Segundo a testemunha, a vereadora passou a apoiar os moradores da Cidade de
Deus e comprou briga com o ex-PM e o vereador, que tem uma parte do seu reduto
eleitoral na região. — Ela
peitava o miliciano e o vereador. Os dois (o miliciano e Marielle) chegaram a
travar uma briga por meio de associações de moradores da Cidade de Deus e da
Vila Sapê. Ela tinha bastante personalidade. Peitava mesmo — revelou. — Orlando
era o braço operacional do vereador na Zona Oeste. O vereador continuou a
contar com o apoio da quadrilha mesmo depois que o miliciano ser preso ano
passado.
A
testemunha conta ainda que, um mês antes do atentado, o ex-PM, já na cadeia,
teria dado a ordem para o crime da cela de Bangu 9. Primeiro mandou que homens
de sua confiança providenciassem a clonagem de um carro. O serviço teria sido
feito por dois homens identificados nas investigações. Já clonado, o Cobalt
prata foi visto circulando antes do crime próximo ao campo de futebol na
comunidade da Merk, na Zona Oeste, controlada pelo ex-PM. A testemunha afirmou
que um homem identificado como Thiago Macaco foi encarregado de fazer o
levantamento dos hábitos da vereadora: onde ela costumava ir, o local que
frequentava e todos os trajetos que Marielle usava ao sair da Câmara de
Vereadores.
A
testemunha também afirmou que outro assassinato recente, o de Carlos Alexandre Pereira Maria,
de 37 anos, o Alexandre Cabeça, foi queima de arquivo. O corpo foi
encontrado no último dia 8 de abril, 25 dias depois do assassinato de Marielle,
dentro de um carro por policiais militares do 18º BPM (Jacarepaguá) na Estrada
Curumau, na localidade conhecida como Boiúna.
Uma outra
morte também teria sido queima de arquivo relacionada à execução de Marielle. O PM reformado Anderson Claudio da
Silva, de 48 anos, atingido por vários tiros, inclusive de fuzil, ao entrar em
seu carro, na Praça Miguel Osório, no Recreio dos Bandeirantes. O
assassinato foi dois dias depois da morte de Alexandre Cabeça. Anderson chegou
a reagir, e, poucos minutos depois, um ex-PM ferido foi preso não muito longe
dali, na Avenida Salvador Allende. Baleado nas pernas, David Soares Batista,
também de 48 anos, foi flagrado com uma pistola dentro de um veículo. Anderson
foi abordado ao sair de um condomínio e, assim que ligou o motor de sua BMW, um
outro veículo (HB20 branco) parou atrás, impedindo que saísse da vaga. Um outro
carro não identificado se aproximou, e, em seguida, cinco homens começaram a
atirar no ex-PM, que se aposentou como subtenente em 2015, após ser baleado
durante uma operação no Complexo do Chapadão. Peritos recolheram uma arma
dentro do BMW.
Enquanto
PMs faziam buscas atrás dos assassinos, um HB20 branco parava na Salvador
Allende chamando atenção de uma patrulha que passava pela avenida. Ao ser
abordado, David negou participação no ataque, mas deu informações desconexas.

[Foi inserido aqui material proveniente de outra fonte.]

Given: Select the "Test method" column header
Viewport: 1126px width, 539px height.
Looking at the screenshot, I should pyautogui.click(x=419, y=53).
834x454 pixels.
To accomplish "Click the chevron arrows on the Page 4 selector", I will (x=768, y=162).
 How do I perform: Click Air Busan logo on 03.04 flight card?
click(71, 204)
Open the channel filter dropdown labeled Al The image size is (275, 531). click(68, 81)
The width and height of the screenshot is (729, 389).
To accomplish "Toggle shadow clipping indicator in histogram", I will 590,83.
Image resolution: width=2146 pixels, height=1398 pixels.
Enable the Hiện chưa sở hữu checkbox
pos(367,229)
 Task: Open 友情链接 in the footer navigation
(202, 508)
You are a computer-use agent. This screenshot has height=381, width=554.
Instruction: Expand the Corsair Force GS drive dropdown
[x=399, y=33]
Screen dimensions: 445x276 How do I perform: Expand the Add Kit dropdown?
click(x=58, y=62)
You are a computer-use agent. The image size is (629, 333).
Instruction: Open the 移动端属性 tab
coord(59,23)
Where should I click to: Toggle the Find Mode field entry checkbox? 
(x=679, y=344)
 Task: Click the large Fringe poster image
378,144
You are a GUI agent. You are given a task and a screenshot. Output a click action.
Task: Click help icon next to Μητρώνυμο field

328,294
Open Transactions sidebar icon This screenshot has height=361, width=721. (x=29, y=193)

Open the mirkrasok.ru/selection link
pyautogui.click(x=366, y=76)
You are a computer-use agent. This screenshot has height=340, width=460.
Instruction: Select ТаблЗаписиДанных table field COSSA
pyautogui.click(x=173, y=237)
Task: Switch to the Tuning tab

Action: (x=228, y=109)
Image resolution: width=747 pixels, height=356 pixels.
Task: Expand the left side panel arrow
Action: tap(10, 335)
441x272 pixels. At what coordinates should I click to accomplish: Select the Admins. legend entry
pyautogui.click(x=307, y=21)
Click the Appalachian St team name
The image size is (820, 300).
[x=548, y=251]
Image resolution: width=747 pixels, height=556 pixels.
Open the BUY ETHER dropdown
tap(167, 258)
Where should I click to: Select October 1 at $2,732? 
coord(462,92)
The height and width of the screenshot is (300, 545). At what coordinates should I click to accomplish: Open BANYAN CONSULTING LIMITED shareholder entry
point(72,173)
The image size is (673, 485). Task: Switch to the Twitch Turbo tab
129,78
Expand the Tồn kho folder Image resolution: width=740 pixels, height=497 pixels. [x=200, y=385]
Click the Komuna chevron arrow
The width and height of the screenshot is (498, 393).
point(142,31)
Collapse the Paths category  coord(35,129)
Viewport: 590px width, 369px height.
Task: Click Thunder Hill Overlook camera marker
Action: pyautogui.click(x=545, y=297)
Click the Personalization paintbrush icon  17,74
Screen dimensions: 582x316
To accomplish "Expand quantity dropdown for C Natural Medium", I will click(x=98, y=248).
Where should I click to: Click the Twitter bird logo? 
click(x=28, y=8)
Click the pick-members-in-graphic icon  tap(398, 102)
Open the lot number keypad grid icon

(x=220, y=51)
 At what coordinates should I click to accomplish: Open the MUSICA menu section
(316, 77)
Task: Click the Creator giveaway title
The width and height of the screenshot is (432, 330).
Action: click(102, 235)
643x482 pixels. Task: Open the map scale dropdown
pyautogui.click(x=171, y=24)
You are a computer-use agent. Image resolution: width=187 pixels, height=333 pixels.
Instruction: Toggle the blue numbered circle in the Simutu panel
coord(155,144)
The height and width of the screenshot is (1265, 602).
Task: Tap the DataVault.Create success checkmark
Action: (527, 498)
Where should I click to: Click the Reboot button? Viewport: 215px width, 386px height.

Entre outras alegações, afirmou que, minutos antes, estava numa motocicleta,
mas bandidos a teriam levado. Na
primeira semana após o assassinato de Marielle e de Anderson, apoiados em
detalhes da execução, como o uso de munição especial e no caminho percorrido
pelos assassinos, os agentes da Divisão de Homicídios (DH) já suspeitavam de
envolvimento de grupos paramilitares no assassinato. Na Câmara dos Vereadores do Rio, eles
recolheram imagens de câmeras com especial atenção ao movimentos nos corredores
da Casa. Nove vereadores já foram ouvidos no inquérito do caso.